**What to do:** Reproduce word for word the stretch of records below from the line containing "Describe the element at coordinates (632, 42)" through the line containing "(1764, 70).", with both of those lines included.

[Dataset entries]
◇ ◇ ◇ ◇

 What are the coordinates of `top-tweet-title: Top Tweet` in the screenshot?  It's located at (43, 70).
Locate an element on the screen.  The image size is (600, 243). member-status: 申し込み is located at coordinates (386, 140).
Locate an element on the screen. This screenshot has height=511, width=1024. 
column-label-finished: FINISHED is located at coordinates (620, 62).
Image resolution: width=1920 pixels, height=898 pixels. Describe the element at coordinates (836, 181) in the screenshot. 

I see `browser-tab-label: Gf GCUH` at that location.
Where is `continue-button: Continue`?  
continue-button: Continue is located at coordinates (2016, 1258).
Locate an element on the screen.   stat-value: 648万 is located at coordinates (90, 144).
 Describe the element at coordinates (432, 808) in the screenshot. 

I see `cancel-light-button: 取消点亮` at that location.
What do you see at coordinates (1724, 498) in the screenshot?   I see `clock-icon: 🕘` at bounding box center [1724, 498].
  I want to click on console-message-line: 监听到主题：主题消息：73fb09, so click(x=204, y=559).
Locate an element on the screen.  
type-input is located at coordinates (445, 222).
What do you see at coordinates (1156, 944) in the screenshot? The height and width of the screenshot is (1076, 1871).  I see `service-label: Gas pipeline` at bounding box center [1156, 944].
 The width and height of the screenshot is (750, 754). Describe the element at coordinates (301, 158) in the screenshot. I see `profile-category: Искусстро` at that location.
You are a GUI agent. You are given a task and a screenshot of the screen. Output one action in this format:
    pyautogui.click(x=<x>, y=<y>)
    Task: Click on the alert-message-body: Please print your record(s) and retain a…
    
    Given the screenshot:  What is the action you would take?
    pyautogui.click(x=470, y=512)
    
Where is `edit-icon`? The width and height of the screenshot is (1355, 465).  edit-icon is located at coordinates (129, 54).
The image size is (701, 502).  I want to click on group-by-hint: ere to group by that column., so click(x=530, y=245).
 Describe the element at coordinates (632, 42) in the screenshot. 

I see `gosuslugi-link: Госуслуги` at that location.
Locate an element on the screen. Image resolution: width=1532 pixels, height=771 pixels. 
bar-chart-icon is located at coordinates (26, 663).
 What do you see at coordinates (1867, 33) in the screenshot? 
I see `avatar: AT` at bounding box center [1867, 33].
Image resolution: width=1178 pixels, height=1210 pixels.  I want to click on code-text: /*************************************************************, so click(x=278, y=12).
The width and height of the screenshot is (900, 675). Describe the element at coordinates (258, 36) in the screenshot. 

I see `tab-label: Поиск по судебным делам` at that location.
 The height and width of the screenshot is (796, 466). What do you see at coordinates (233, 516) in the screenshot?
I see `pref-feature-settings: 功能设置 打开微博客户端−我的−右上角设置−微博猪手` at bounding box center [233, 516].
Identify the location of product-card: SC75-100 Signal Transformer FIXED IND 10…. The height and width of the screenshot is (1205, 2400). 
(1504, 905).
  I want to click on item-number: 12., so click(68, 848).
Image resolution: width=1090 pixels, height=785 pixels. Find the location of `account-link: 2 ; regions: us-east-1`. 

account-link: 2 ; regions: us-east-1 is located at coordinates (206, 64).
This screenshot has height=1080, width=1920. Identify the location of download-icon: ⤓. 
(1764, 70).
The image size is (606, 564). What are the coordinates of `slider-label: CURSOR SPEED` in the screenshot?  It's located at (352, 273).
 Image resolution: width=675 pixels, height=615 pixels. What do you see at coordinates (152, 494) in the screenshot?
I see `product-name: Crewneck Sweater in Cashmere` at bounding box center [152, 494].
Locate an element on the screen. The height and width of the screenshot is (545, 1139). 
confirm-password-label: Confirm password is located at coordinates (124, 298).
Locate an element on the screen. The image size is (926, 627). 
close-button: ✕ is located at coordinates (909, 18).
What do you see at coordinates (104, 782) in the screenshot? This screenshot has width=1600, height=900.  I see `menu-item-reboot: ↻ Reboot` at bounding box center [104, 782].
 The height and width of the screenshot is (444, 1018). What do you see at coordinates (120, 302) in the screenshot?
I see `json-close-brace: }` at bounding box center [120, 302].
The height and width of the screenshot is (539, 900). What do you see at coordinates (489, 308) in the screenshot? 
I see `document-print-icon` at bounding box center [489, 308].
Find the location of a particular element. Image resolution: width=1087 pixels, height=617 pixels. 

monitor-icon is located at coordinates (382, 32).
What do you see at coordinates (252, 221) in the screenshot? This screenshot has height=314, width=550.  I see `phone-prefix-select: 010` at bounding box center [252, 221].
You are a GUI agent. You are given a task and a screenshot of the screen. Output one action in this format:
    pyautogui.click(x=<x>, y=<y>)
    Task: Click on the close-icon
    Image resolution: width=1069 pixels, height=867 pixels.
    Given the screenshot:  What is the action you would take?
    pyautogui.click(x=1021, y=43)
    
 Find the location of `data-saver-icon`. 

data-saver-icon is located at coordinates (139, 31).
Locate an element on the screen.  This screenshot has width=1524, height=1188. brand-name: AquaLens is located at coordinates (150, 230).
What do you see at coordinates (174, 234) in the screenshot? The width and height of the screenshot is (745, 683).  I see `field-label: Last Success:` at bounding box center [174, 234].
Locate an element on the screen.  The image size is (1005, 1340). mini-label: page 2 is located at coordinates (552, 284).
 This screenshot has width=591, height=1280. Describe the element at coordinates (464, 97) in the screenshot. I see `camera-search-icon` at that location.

◇ ◇ ◇ ◇

**Task solution:**
 Describe the element at coordinates (632, 42) in the screenshot. 

I see `gosuslugi-link: Госуслуги` at that location.
Locate an element on the screen. Image resolution: width=1532 pixels, height=771 pixels. 
bar-chart-icon is located at coordinates (26, 663).
 What do you see at coordinates (1867, 33) in the screenshot? 
I see `avatar: AT` at bounding box center [1867, 33].
Image resolution: width=1178 pixels, height=1210 pixels.  I want to click on code-text: /*************************************************************, so click(x=278, y=12).
The width and height of the screenshot is (900, 675). Describe the element at coordinates (258, 36) in the screenshot. 

I see `tab-label: Поиск по судебным делам` at that location.
 The height and width of the screenshot is (796, 466). What do you see at coordinates (233, 516) in the screenshot?
I see `pref-feature-settings: 功能设置 打开微博客户端−我的−右上角设置−微博猪手` at bounding box center [233, 516].
Identify the location of product-card: SC75-100 Signal Transformer FIXED IND 10…. The height and width of the screenshot is (1205, 2400). 
(1504, 905).
  I want to click on item-number: 12., so click(68, 848).
Image resolution: width=1090 pixels, height=785 pixels. Find the location of `account-link: 2 ; regions: us-east-1`. 

account-link: 2 ; regions: us-east-1 is located at coordinates (206, 64).
This screenshot has height=1080, width=1920. Identify the location of download-icon: ⤓. 
(1764, 70).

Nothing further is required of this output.